Вальтер Лангрен появился в Антверпене вдруг и в самую критическую минуту. Марина никогда раньше его не встречала и не знала, но ее предупредили, что придет «наш товарищ». Вальтер забрал тяжелый чемодан с рацией и запасными батареями, вручил Рубцовой билет на поезд и рассказал, на какой станции пересесть, чтобы кружным путем добраться в столицу Бельгии.
В Брюсселе, сойдя с поезда, она поспешила в центр города, где, как и было условлено, в уютном кафе возле национального банка они и встретились. Вальтер передал Марине документы на имя Анны Рунке, небольшую сумму денег и дал адрес, где можно снять меблированную комнату.
— А теперь идите прямо и через квартал сверните налево, — сказал он тихо, когда вышли из кафе. — Там хорошая датская парикмахерская.
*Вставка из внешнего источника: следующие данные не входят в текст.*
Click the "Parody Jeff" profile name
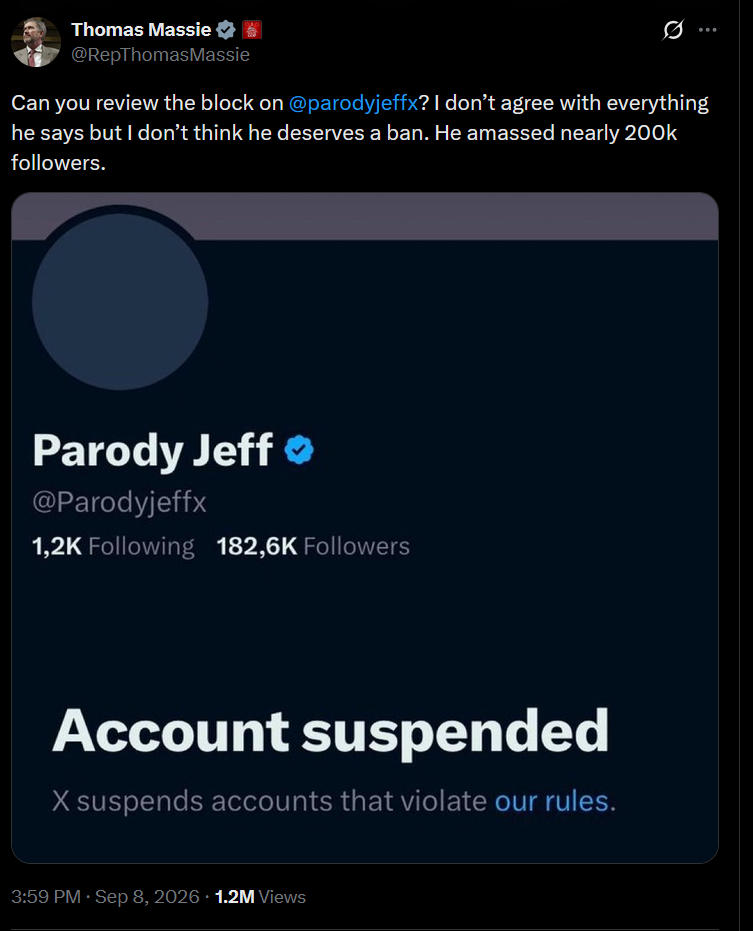Viewport: 753px width, 931px height. [x=153, y=450]
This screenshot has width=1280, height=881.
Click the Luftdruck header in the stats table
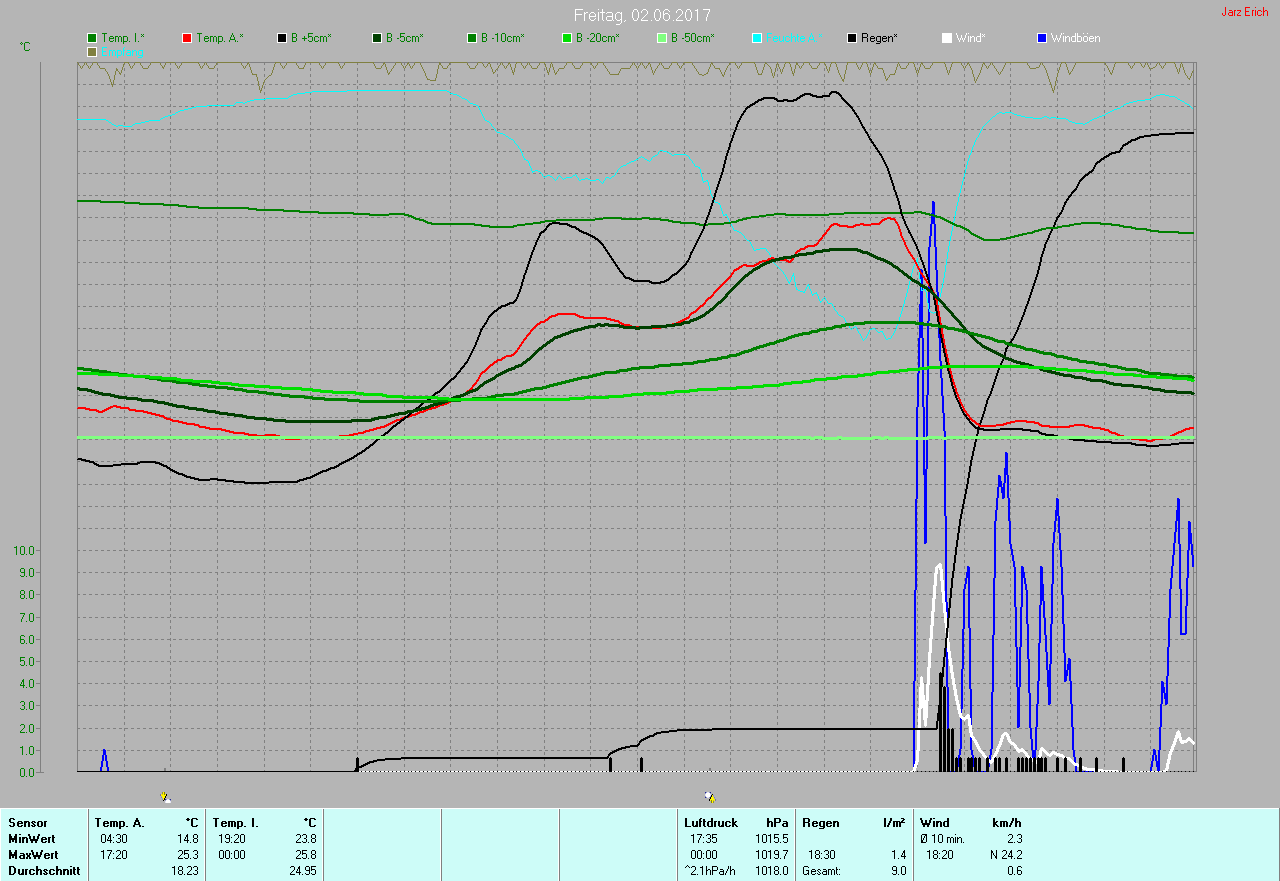(x=711, y=823)

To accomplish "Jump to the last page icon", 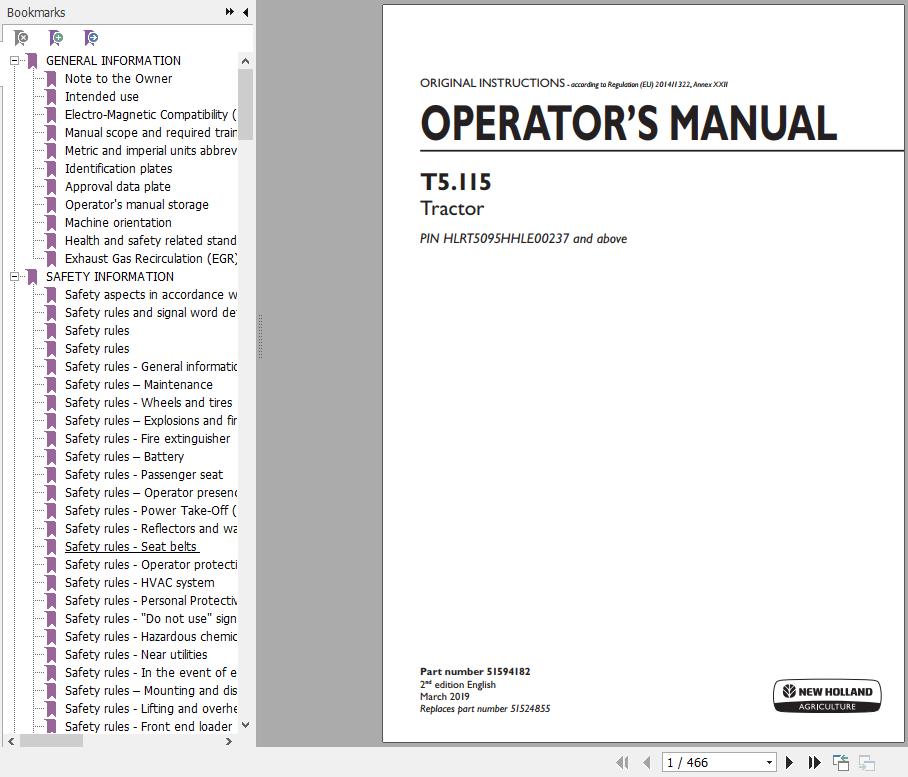I will coord(813,762).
Перекрасьте волосы в другой цвет и вообще измените прическу.
— Хорошо, — ответила Марина.
— И еще. Придумайте что-нибудь, чтобы изменить ваш облик. — Вальтер внимательно посмотрел ей в лицо, отчего Марина смутилась. — Изобразите на лице какой-нибудь шрам или посадите родинку. Вы должны быть совершенно иной, чем там.
Он не сказал «Антверпен», но и так было ясно. Марине хотелось подольше быть рядом с этим человеком, но он попрощался и ушел.
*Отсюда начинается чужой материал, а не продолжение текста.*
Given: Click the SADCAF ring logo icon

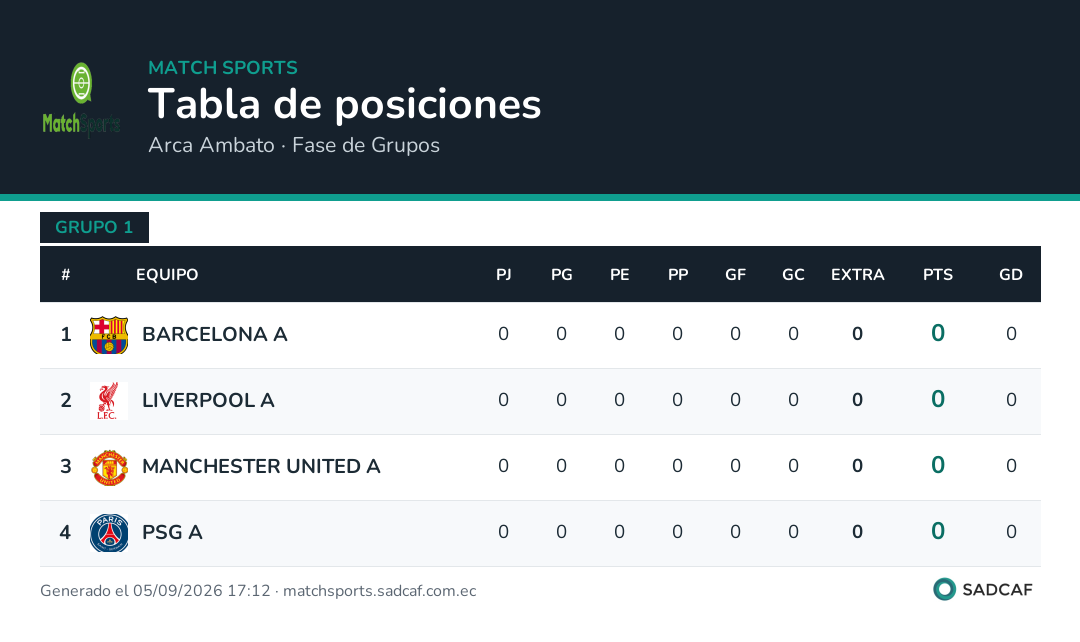Looking at the screenshot, I should (944, 590).
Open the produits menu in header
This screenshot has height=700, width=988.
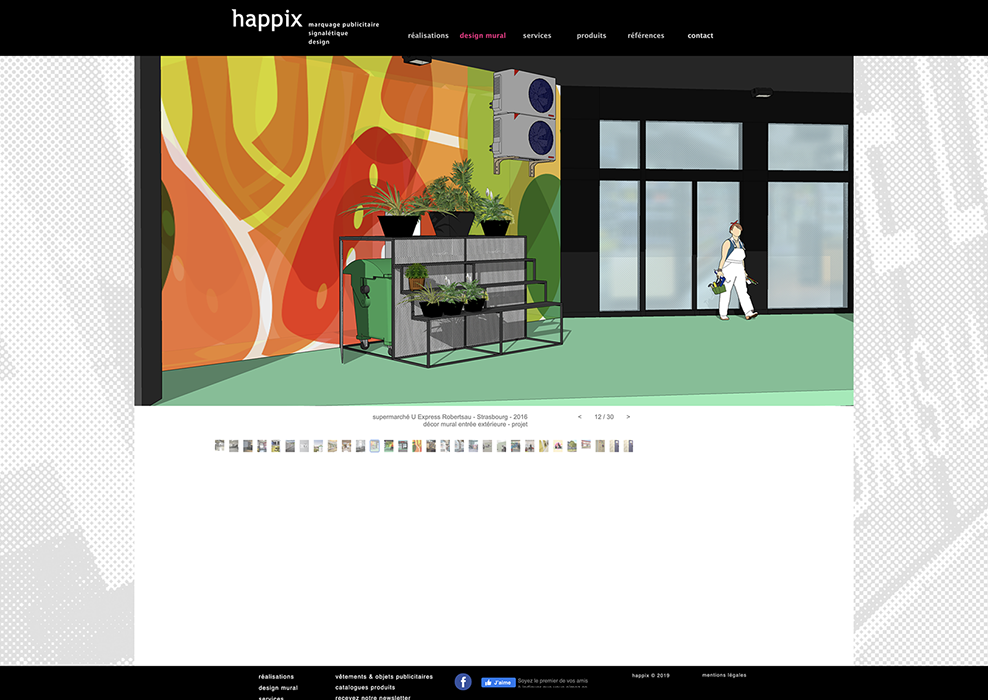[x=591, y=36]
Как звать Вальтера, какая у него настоящая фамилия, Марина, естественно, не знала. Но ей почему-то казалось, что там, в России, его зовут просто и ласково — Ваня, что родился и вырос он где-то на Урале. Однако расспрашивать его она не решалась, потому что хорошо знала, что такое в их деле осторожность, что подобные вопросы задавать не полагается, а если бы она все же и спросила Вальтера, то он наверняка бы улыбнулся и отделался какой-нибудь шуточкой.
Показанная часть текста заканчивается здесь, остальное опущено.